Stored data =
=-=-=
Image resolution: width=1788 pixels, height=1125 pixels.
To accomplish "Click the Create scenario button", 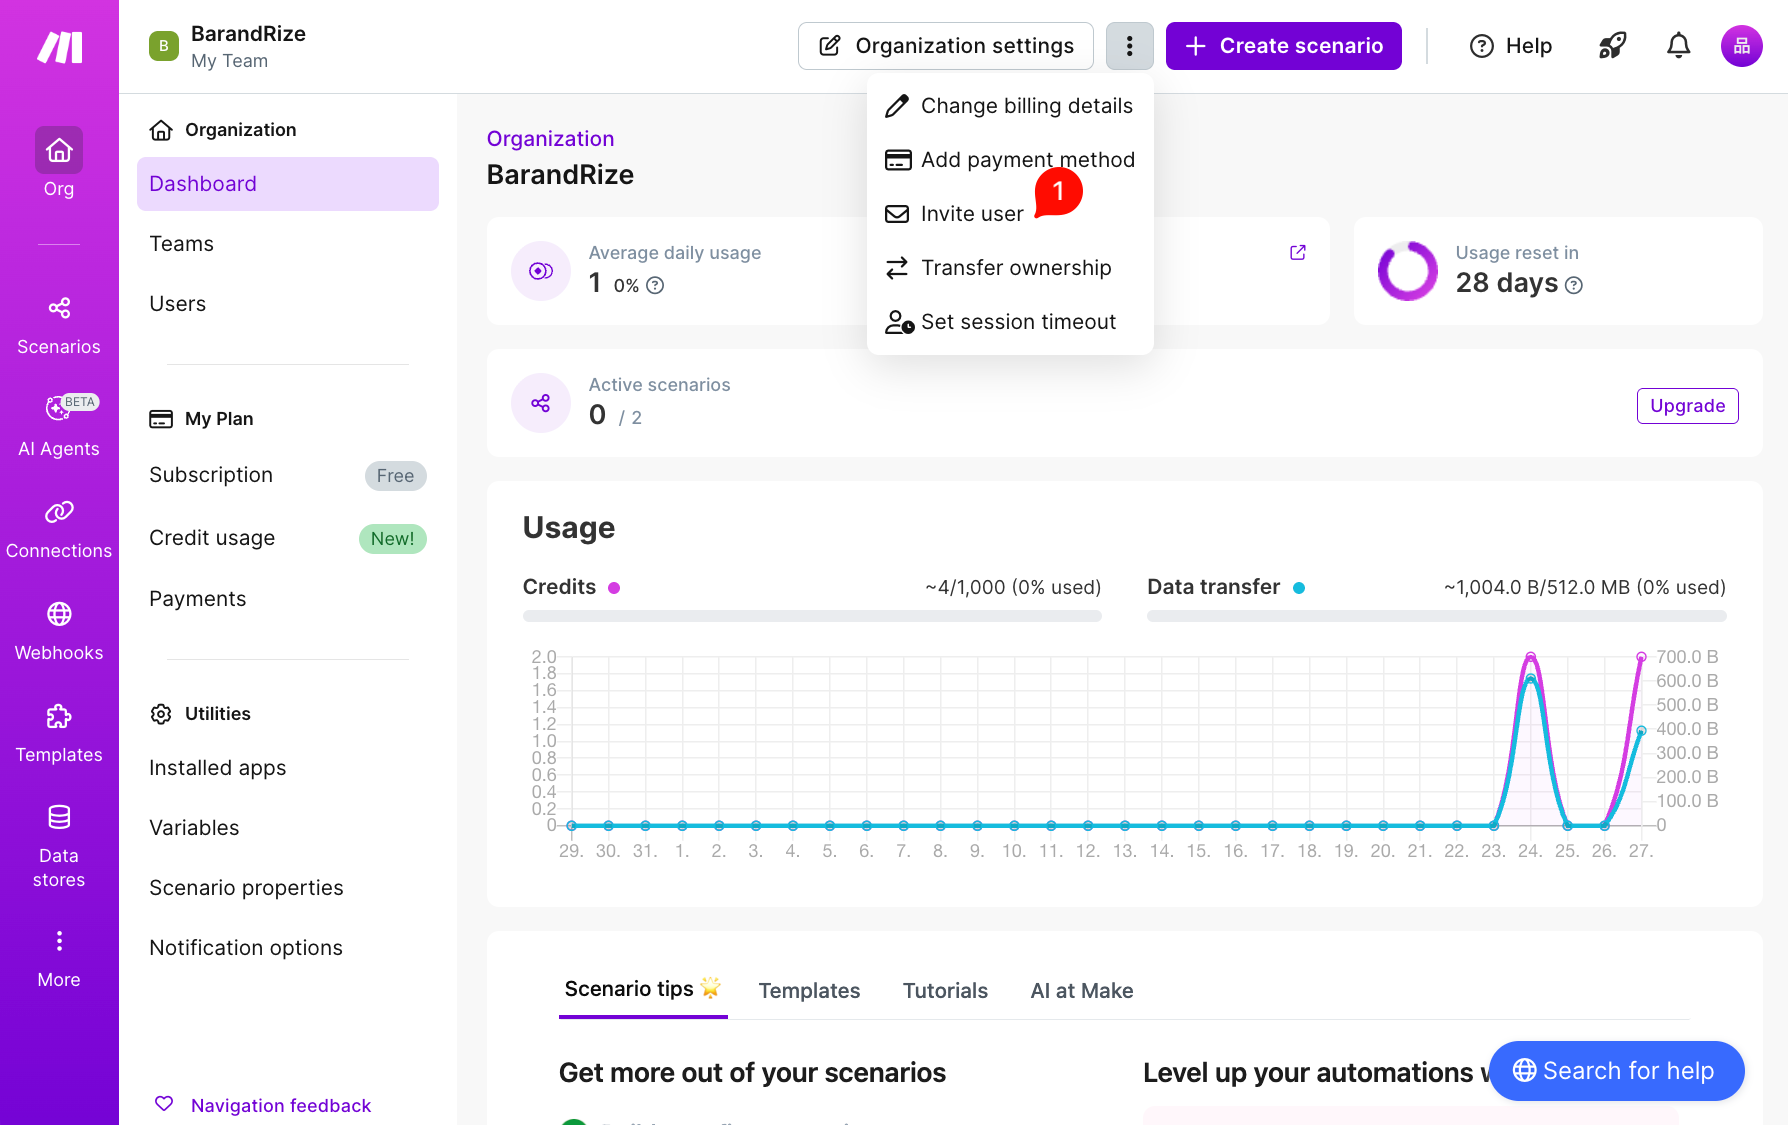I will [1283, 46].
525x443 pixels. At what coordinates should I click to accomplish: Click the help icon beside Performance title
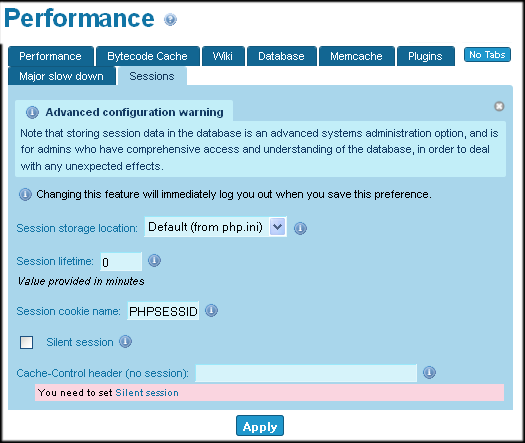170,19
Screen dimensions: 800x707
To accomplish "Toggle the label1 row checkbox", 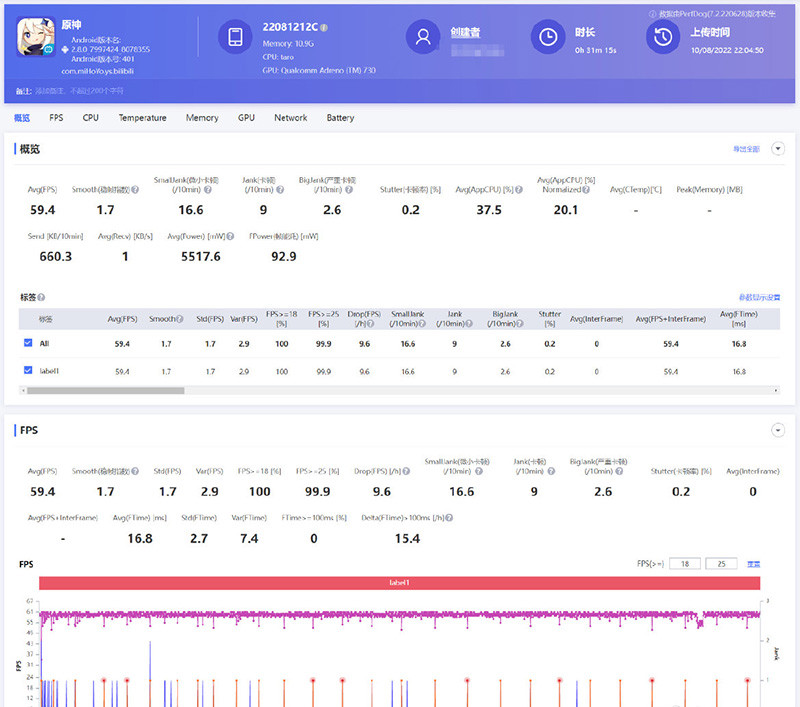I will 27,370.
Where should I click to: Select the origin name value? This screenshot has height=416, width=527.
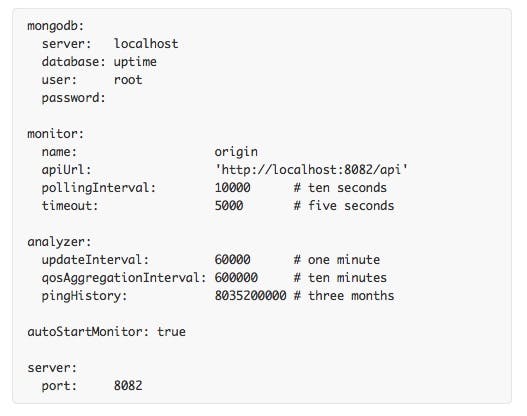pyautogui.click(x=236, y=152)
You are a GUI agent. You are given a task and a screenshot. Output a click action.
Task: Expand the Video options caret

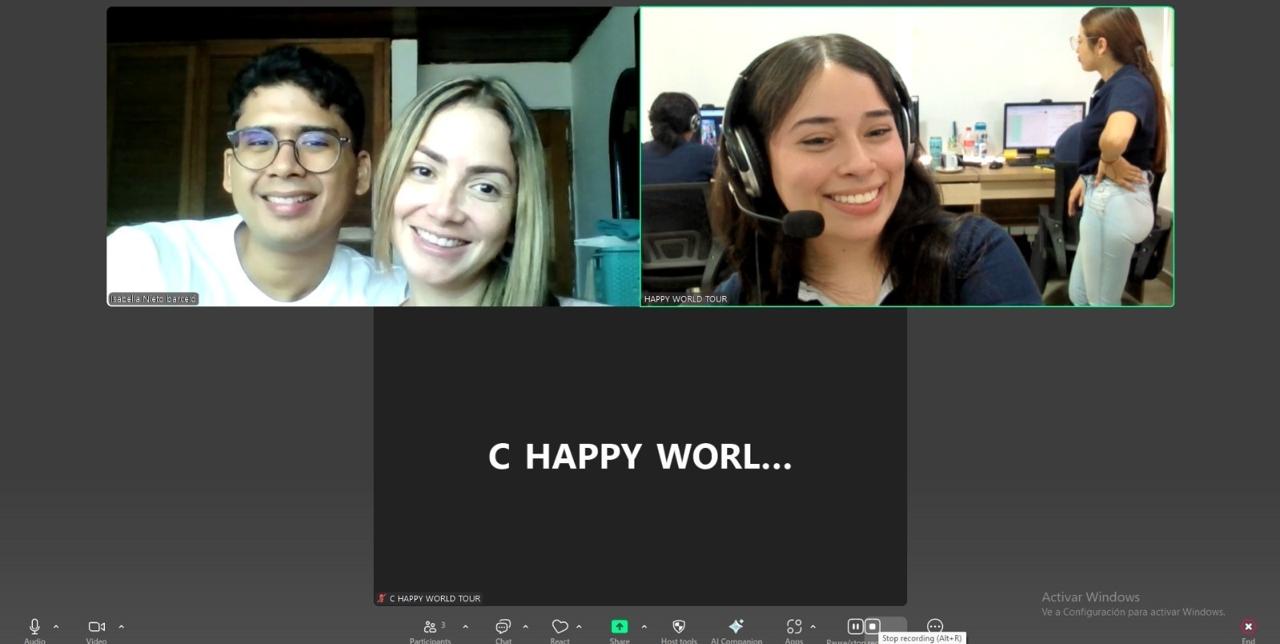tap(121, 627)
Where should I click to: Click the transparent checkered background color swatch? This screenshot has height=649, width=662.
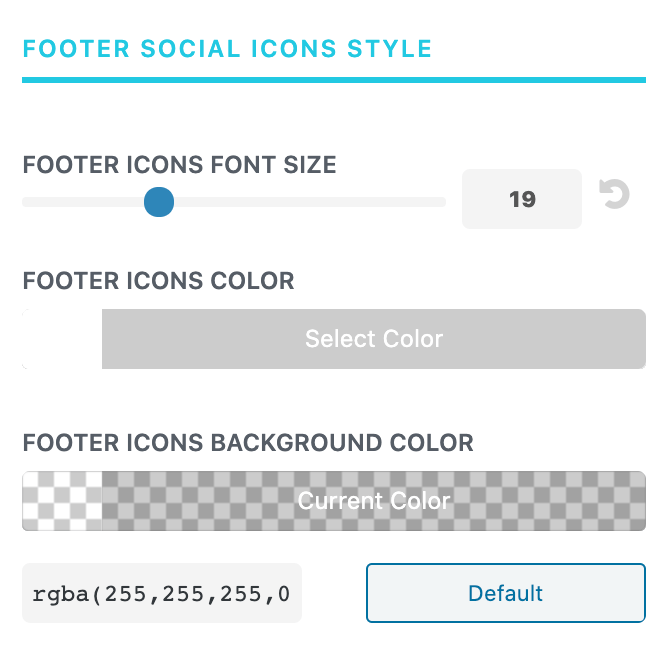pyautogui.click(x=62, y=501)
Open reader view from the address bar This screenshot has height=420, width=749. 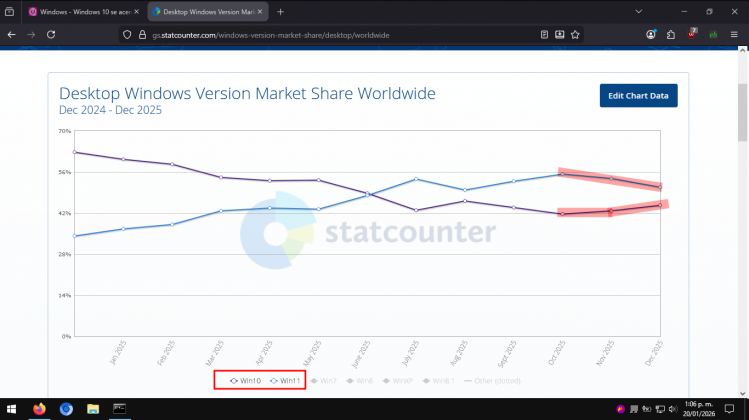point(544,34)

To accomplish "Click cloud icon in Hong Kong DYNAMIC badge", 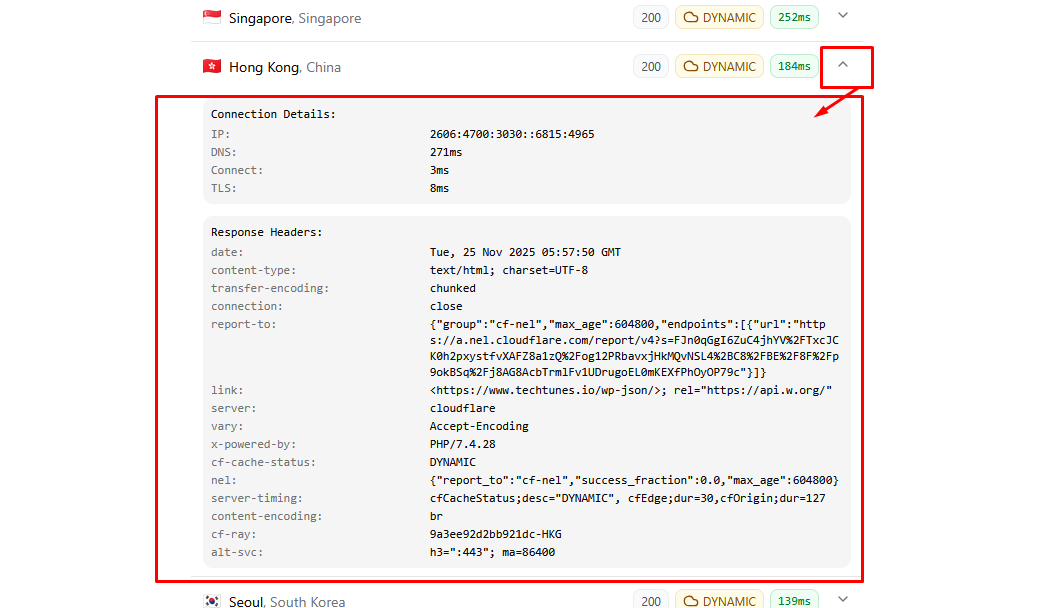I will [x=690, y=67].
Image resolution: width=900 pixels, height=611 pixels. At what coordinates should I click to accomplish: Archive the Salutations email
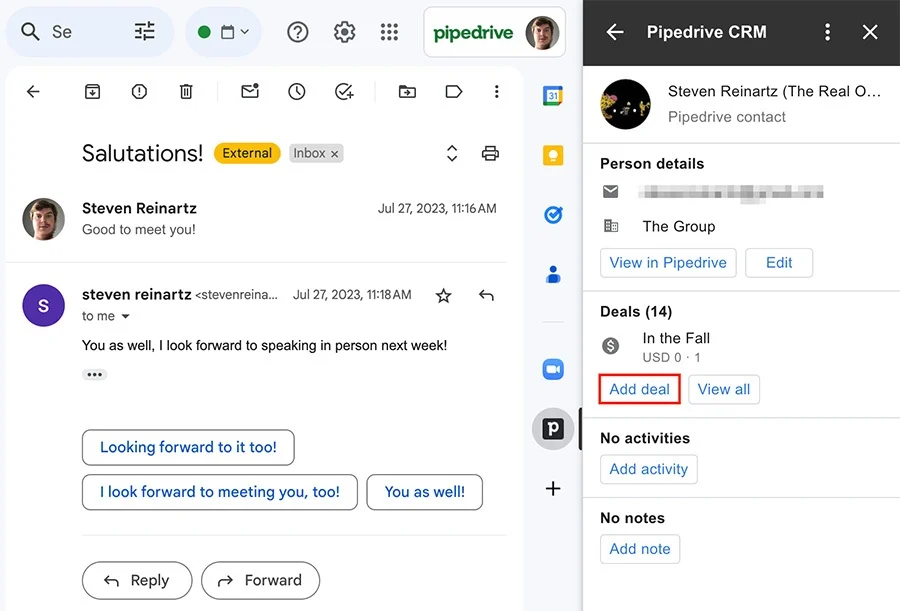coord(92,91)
=-=-=
From the line that contains "Image resolution: width=900" down to the final line of the entries above, please copy each line exactly, excluding pictures.

Image resolution: width=900 pixels, height=611 pixels. At what coordinates should I click to accomplish: Archive the Salutations email
coord(92,91)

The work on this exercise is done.